## WHAT IS REQUIRED
Continue the article on Bayer CropScience's end-to-end traceability for seed treatment, starting immediately after its final sentence and keeping its style and tone.

## QUOTED PASSAGE
In several industries, pending regulations call for more robust product traceability. Many manufacturers view traceability as a necessary cost, rather than something that brings benefits. However, under no regulatory requirement to do so, Bayer CropScience recently implemented an end-to-end product tracking system solely for the benefits it could provide, particularly to customers at the end of the value chain — in this case, farmers.
Farmers get a better yield if soybeans are treated with chemicals prior to planting. However, the chemicals need to be applied locally, by local distributors and seed treatment companies. This is because after one year, the chances of the seeds germinating decrease greatly. Thus, it makes sense to wait until the seeds are sold before applying the chemicals. If not sold, the seeds can be crushed and made into food. (If the seeds are treated, but don’t sell, they would have to be destroyed.)
Accurate demand planning, which would permit seed treatment at a regional or national level rather than the local level, is not practical. The optimum seed treatment depends on a field’s moisture level, pH level, and other factors that cannot be known with any degree of certainty in typical forecast planning horizons.
Bayer CropScience, with revenues approaching seven billion euros, is a key supplier of seed treatment active ingredients to local seed treatment companies. The company already had the ability to trace all the raw materials used in the company’s production lots backwards from the factory.
However, Bayer CropScience wanted the ability to provide complete stewardship — as well as end-to-end traceability — for the farmers at the end of the value chain. In this context, stewardship means ensuring accurate mixing and application of the chemicals to the seeds. The need for better stewardship has been increasing. New active ingredients require greater mixing precision, with the actual amount of active ingredient specified per seed! Older, more manual methods were just not good enough.
In this application, end-to-end traceability is challenging because each farmer buys small batches from local seed treatment companies. Many of these small companies, not unexpectedly, did not possess the same traceability capabilities as do global manufacturing companies. As a result, recalling an active ingredient could be a time-consuming and far from targeted process. A local distributor might know it had bought a particular active ingredient, but not which specific grower’s seeds used that particular chemical. The result would be a much bigger recall than necessary. Luckily, recalls are rare.
The more exciting capability offered by true end-to-end traceability was improved yields. Most modern combines can be equipped with yield monitors, enabling farmers to know which combination of seed varieties and treatments work best for particular field conditions.
To get to real-time, end-to-end traceability, Bayer CropScience needed to provide a solution consisting of production equipment run by cloud-based software. The company calls the solution “On Demand Seed Treatment.”

## THE DATA
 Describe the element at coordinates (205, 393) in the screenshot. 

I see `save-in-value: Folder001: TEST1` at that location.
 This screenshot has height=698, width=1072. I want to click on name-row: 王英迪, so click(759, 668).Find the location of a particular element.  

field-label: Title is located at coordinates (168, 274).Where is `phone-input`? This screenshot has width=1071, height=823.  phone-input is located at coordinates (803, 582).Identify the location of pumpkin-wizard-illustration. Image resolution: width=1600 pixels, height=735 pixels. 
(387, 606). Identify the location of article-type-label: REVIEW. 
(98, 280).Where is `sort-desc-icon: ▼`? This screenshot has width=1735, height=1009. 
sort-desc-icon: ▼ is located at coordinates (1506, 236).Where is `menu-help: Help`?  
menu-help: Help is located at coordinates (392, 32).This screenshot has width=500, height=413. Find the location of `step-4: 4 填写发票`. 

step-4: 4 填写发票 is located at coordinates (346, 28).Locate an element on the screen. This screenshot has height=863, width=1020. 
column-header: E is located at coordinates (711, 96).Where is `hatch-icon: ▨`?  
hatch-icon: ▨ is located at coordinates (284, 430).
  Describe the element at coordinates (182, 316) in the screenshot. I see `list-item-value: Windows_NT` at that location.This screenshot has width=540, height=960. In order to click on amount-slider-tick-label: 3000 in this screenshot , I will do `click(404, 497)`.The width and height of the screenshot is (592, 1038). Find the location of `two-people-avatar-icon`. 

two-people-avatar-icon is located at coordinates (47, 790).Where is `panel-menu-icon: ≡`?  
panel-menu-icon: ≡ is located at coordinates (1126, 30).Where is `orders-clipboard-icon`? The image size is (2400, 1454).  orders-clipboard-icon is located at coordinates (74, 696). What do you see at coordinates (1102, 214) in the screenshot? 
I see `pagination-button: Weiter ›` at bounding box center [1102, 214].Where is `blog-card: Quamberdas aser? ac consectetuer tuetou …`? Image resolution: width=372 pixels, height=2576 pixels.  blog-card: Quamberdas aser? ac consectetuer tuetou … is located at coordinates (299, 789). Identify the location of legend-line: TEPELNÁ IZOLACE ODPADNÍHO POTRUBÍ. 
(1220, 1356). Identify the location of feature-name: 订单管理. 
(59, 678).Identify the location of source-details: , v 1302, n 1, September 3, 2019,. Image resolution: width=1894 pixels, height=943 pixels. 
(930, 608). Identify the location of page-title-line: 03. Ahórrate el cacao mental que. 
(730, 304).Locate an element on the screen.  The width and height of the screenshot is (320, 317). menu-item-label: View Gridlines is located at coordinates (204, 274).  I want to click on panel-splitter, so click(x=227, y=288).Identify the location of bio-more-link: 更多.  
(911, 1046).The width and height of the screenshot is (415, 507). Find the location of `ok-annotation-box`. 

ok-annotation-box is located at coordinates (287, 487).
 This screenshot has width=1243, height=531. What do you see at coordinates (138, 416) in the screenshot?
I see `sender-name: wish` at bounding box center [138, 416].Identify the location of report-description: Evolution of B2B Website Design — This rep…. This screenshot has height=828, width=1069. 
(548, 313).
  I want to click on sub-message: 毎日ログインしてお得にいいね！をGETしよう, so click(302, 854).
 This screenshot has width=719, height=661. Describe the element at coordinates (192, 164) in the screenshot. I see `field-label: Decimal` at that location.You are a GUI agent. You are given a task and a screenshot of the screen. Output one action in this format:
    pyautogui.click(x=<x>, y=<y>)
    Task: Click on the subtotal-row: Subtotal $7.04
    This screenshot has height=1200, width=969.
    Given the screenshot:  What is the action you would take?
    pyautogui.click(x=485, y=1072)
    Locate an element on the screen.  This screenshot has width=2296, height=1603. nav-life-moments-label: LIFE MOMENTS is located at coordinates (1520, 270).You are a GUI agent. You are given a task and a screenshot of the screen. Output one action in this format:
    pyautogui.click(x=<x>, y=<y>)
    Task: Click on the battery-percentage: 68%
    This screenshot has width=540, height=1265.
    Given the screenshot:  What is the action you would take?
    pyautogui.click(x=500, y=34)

## TASK OUTPUT
To run the solution, seed treatment companies need modern production equipment that would allow them to both mix and apply the chemicals accurately. The solution also needs to accurately track which active ingredients were being added, to which seeds, at the retail level.
The equipment includes PLCs to ensure accurate mixing and a specified rate of application, and comes with pre-loaded bulk chemical kegs eliminating exposure to chemicals.
The software that runs the equipment — the iFix SCADA solution from GE Intelligent Platforms — is cloud-based. This application includes the master recipe system. Before seeds are treated, the seed retailer must select a recipe from the master system. The retailer scans a bar code on a chemical keg before connecting it to the machine to insure the right active chemicals will be applied. If they load the wrong keg, the system will not allow them to proceed.
Since the On Demand Seed Treatment is a single-instance, multitenant solution, better real-time information is available to growers, distributors, and Bayer CropScience. Specific benefits include:
- At the time of purchase, growers are provided with a batch treatment report, providing the data needed to improve their yields.
- Retailers now have the ability to apply chemicals to seeds in a process ensuring much higher quality levels.
- The On Demand solution can also track equipment reliability and tell seed treatment companies, for example, that a particular pump appears to have a flow problem.
- The cloud-based approach makes the process of providing updates, patches, and troubleshooting much easier.
- The application is integrated to Bayer CropScience’s SAP system. In the event of a recall, the batch numbers can be fed from SAP into the On Demand solution, allowing Bayer CropScience to handle the recall in a highly-targeted manner.
To ensure stewardship, Bayer CropScience requires seed treatment companies that want to sell its chemicals to purchase the On Demand solution. However, the company provides a variety of discounts to them.
Clearly, traceability projects don’t have to be driven by compliance requirements. They can deliver real benefits to both manufacturers and all key participants across an extended supply chain.